With the recent quasi cold snap, many people might be thinking now is the time to head for Sea-Tac and find a place with some nicer weather. But there are several places that have had it worse than us lately.
In fact, many might be eyeing Seattle as a good place to get away from the weather for a while.
In between our January flooding and the two day bout with flurries, Seattle has had only 0.51" of rain, or 10% of our normal amount.
Wonder where our rain went? California, which has become the new home to the jet stream and has taken the brunt of a series of storms.
Since Thursday, LAX has seen four days with more than 0.20" of rain, totaling 1.59" in all, and the long range models predict six more moderate to major rainstorms heading into central and southern California between now and Feb. 27th.
Sound familiar? That is exactly our normal winter pattern. Only the jet stream is locked in a rather unusual path, arcing way up north into southern Alaska, then south a ways off the Washington and Oregon Coast, then turning southeast and plowing into first the San Francisco Bay area, then digging further south into the Los Angeles area before turning east and shuttling these storms across the south/central section of the U.S.
Here is a forecast chart of the jet stream.

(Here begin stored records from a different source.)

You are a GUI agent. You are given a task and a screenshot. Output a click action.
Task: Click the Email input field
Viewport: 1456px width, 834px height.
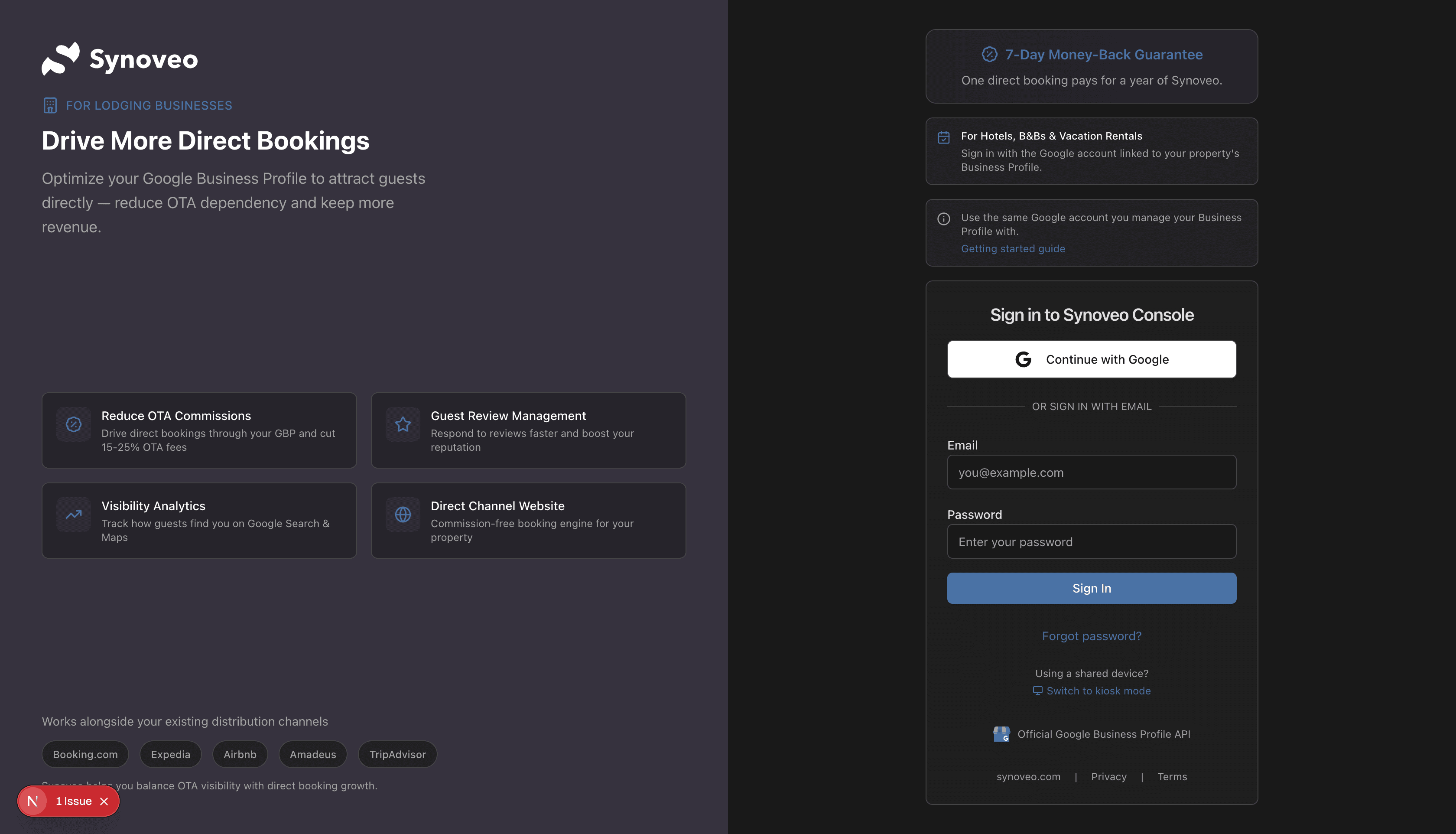[1091, 472]
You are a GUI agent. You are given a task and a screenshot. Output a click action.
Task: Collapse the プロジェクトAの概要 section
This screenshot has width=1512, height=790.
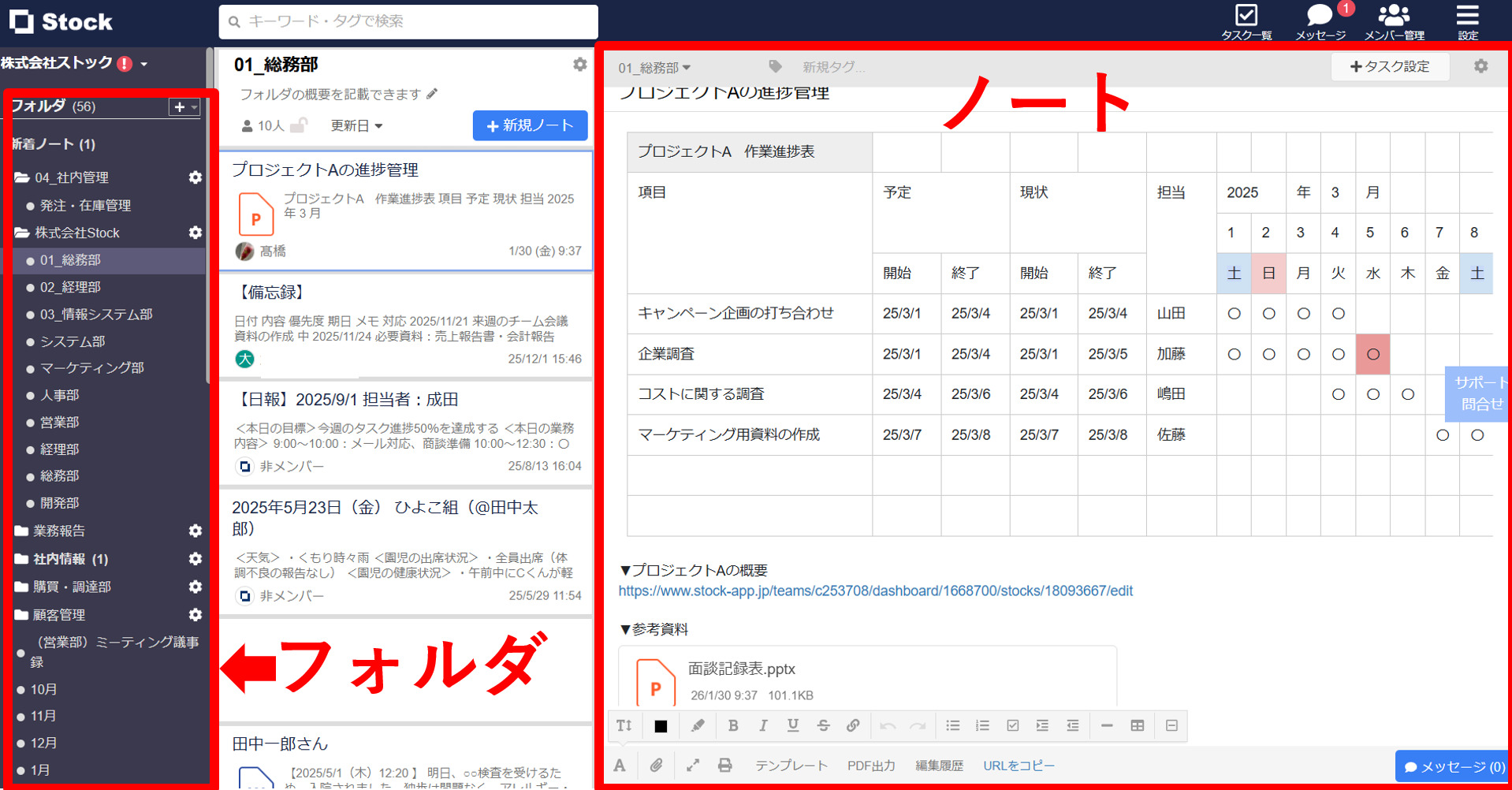(624, 570)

The colored areas are areas of high wind speed in the upper levels -- basically painting where the jet stream is. (The state borders are hard to see, so I Photoshopped in a rough outline of Washington and Oregon.)
Note that while California gets wet from time to time, and February is their rainiest month, they usually don't get a series of storms like this unless it's an El Nino year (which it's not. We're in the opposite La Nina pattern now), and even in El Nino years, this is not the typical way they get wet.

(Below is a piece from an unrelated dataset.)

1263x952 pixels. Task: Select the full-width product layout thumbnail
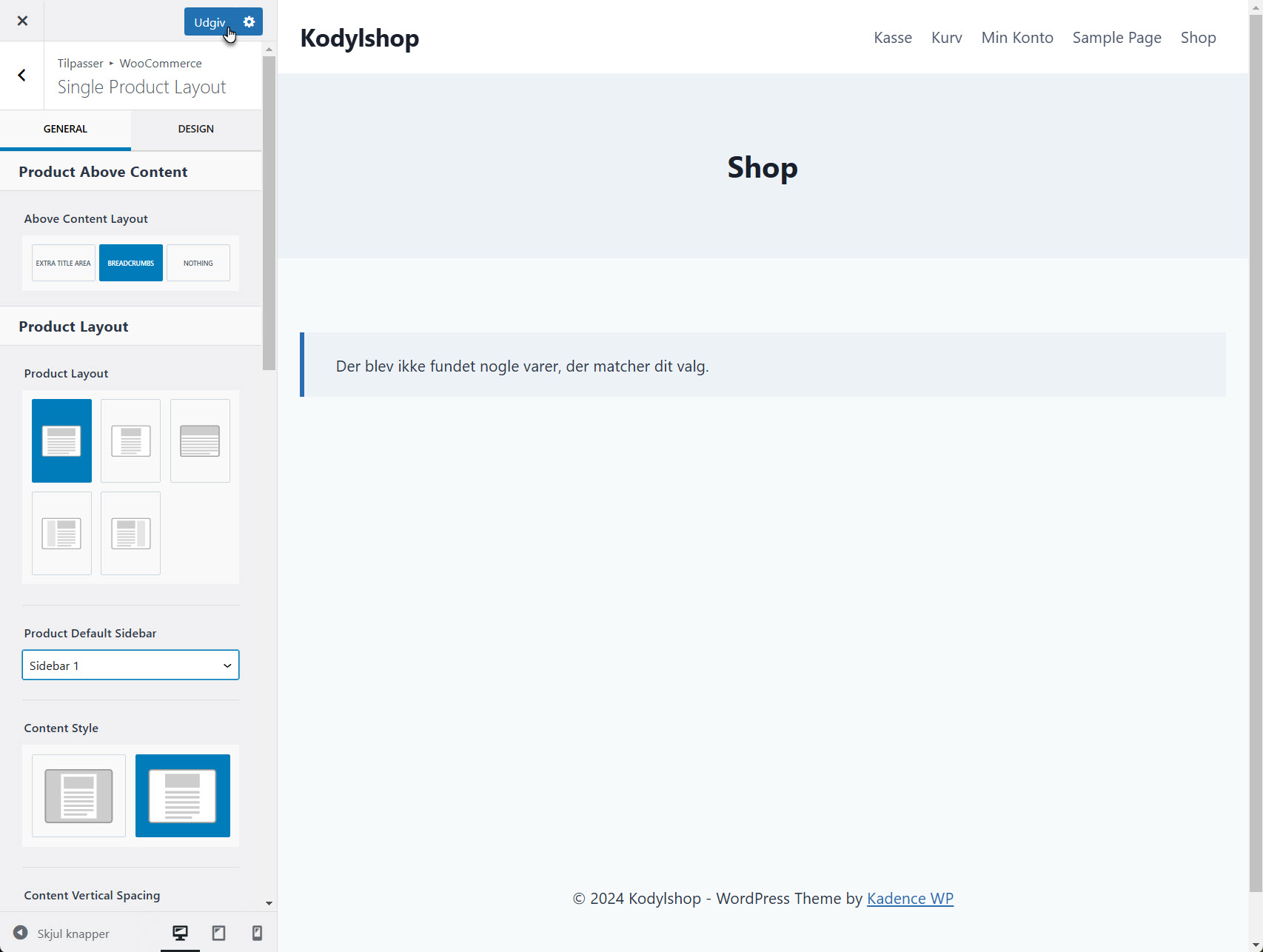coord(200,440)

In an El Nino year, the polar jet stream, which is the one that affects us in the mid-latitudes, is pointed way north into B.C., leaving the Northwest dry, and the southern tropical jet -- normally weaker and roosting around Mexico -- to push north into California, steering warmer systems straight into California from the tropical Pacific.
But as I mentioned, this time, they're getting their systems from the polar jet. The Northwest is just to the east of the current jet stream path, which is why our forecast is drier now for the next few days as the storms are expected to pass far enough to our west on their way south to California to keep us dry, but with the northerly flow, it's also why we were cool enough to have some snow earlier this week, and why we're expected to be a bit cooler this week as well.
Wacky Weather Elsewhere
But it's not just California with the interesting weather this week. Those cold storms that went through over the past weekend also blew through Arizona. Flagstaff reported 29 inches of snow in the three day period between Saturday and Monday night. It even snowed a bit in Tucson.
This storm system then moved into the Midwest, where it is currently responsible for the massive tornado outbreaks.